- [TEXT PROVIDED]:

However, one doesn’t necessarily have to buy an app to get a TTS reading on the iPad because Apple has included a built-in feature called VoiceOver. Meant to assist the visually impaired, VoiceOver reads anything that is tapped on the screen. This means an icon can be read, but also any text touched on the screen, which is a desirable feature to many who aren’t visually impaired. However, Apple’s other speech capabilities can be obtained only by purchasing applications from the iTunes store.

According to Ryan Joe, an analyst at Ovum, Apple doesn’t have its own speech recognition engine, which is why third parties produce most of its speech capabilities.

If Apple wants to incorporate more complex features, then it will have to get its own speech recognition engine, Joe contends. “Right now Apple seems to treat speech interfaces as a value-add, while on the iPhone 3GS and iPhone 4, to pick two products, the features are pretty basic: voice dialing and music controls. However, the purchase of Siri gives Apple a very good virtual assistant product with a voice interface. I anticipate Apple integrating the Siri solution into future iterations of the iPhone and iPad.”

As far as phones go, Google’s Android is also a popular device that is fun to use, but it has business benefits as well. Mike Cohen, who manages speech efforts at Google, contends that speech will become more ubiquitous over time. “What we really want, ultimately, is to have a situation where end users, any time they’re in a usage scenario where they [would] prefer to speak [rather] than type, [that would be] a possibility,” he says.

- [RECORDS]:
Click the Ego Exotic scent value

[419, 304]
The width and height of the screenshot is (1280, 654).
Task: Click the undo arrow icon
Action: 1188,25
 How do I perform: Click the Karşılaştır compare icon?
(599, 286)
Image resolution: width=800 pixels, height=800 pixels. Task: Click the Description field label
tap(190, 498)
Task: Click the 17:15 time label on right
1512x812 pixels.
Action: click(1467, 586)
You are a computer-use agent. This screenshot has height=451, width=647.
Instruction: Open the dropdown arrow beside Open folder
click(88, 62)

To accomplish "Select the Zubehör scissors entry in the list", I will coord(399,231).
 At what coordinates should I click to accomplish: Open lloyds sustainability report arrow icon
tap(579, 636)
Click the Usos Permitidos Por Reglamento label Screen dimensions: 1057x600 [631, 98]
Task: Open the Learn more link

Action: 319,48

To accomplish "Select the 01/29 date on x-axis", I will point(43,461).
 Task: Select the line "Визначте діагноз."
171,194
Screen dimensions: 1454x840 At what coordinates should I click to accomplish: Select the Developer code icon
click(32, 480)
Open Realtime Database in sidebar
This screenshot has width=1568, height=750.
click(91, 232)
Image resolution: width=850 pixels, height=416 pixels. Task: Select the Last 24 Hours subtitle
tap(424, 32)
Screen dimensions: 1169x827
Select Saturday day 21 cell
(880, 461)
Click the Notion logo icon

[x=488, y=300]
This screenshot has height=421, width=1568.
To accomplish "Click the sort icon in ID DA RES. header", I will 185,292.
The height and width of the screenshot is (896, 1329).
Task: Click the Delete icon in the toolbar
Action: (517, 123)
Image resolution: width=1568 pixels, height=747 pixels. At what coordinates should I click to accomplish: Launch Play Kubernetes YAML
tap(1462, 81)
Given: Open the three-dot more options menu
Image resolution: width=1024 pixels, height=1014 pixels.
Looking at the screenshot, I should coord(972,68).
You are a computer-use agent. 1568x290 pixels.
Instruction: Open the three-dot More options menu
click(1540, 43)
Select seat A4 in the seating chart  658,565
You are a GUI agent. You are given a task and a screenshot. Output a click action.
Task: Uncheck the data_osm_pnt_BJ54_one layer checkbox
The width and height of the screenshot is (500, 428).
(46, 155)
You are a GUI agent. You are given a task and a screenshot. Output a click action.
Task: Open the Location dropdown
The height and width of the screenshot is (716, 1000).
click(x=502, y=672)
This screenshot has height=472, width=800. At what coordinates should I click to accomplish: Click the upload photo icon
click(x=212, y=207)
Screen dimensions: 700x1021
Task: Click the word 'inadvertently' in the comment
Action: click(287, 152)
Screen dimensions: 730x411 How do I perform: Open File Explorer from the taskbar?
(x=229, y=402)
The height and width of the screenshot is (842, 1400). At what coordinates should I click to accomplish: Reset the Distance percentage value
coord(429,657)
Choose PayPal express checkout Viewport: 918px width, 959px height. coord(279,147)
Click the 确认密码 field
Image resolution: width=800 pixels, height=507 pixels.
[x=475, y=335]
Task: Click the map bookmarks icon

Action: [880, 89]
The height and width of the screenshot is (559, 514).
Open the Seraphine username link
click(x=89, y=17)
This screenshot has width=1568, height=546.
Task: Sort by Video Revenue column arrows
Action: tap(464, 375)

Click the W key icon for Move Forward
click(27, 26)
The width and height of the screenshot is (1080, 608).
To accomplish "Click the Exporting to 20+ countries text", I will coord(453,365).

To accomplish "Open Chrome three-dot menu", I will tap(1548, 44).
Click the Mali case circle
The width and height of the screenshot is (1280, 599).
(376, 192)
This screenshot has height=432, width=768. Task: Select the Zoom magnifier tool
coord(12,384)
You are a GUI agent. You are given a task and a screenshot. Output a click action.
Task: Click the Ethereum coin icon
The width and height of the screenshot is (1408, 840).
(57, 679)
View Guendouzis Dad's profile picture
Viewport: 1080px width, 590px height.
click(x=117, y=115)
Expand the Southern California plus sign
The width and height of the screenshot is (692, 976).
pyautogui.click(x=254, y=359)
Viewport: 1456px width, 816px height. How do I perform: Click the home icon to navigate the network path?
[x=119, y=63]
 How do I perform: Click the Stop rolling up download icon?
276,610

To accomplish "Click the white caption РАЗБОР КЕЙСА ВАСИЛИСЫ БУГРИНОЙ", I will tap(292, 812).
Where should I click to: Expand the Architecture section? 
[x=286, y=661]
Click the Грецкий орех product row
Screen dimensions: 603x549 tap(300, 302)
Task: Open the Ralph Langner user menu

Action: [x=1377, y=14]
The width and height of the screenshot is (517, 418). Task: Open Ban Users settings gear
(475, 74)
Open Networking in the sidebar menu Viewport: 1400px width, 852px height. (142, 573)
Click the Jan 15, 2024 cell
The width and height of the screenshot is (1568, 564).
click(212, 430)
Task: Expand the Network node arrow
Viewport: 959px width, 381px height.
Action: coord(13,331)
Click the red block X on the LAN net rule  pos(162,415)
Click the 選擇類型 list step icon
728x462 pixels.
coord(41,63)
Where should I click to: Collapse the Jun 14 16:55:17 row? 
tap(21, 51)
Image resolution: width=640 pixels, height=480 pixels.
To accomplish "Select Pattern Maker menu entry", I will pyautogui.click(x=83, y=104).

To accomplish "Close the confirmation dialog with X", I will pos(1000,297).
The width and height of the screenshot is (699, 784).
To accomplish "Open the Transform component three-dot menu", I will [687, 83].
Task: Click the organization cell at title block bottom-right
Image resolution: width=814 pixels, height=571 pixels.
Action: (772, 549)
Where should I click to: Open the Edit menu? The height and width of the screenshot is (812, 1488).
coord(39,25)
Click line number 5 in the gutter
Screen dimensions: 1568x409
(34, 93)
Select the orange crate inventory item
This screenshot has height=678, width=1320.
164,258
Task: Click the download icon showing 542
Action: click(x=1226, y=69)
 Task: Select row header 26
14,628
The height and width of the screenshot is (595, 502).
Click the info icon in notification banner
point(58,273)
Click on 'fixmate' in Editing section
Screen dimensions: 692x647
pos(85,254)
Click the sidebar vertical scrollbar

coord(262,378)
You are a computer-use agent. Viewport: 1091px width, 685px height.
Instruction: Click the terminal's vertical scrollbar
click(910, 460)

- [TASK DETAILS]: Copy out the full passage on speech features for the iPad and Android word for word.

- [WORKED SOLUTION]:
However, one doesn’t necessarily have to buy an app to get a TTS reading on the iPad because Apple has included a built-in feature called VoiceOver. Meant to assist the visually impaired, VoiceOver reads anything that is tapped on the screen. This means an icon can be read, but also any text touched on the screen, which is a desirable feature to many who aren’t visually impaired. However, Apple’s other speech capabilities can be obtained only by purchasing applications from the iTunes store.

According to Ryan Joe, an analyst at Ovum, Apple doesn’t have its own speech recognition engine, which is why third parties produce most of its speech capabilities.

If Apple wants to incorporate more complex features, then it will have to get its own speech recognition engine, Joe contends. “Right now Apple seems to treat speech interfaces as a value-add, while on the iPhone 3GS and iPhone 4, to pick two products, the features are pretty basic: voice dialing and music controls. However, the purchase of Siri gives Apple a very good virtual assistant product with a voice interface. I anticipate Apple integrating the Siri solution into future iterations of the iPhone and iPad.”

As far as phones go, Google’s Android is also a popular device that is fun to use, but it has business benefits as well. Mike Cohen, who manages speech efforts at Google, contends that speech will become more ubiquitous over time. “What we really want, ultimately, is to have a situation where end users, any time they’re in a usage scenario where they [would] prefer to speak [rather] than type, [that would be] a possibility,” he says.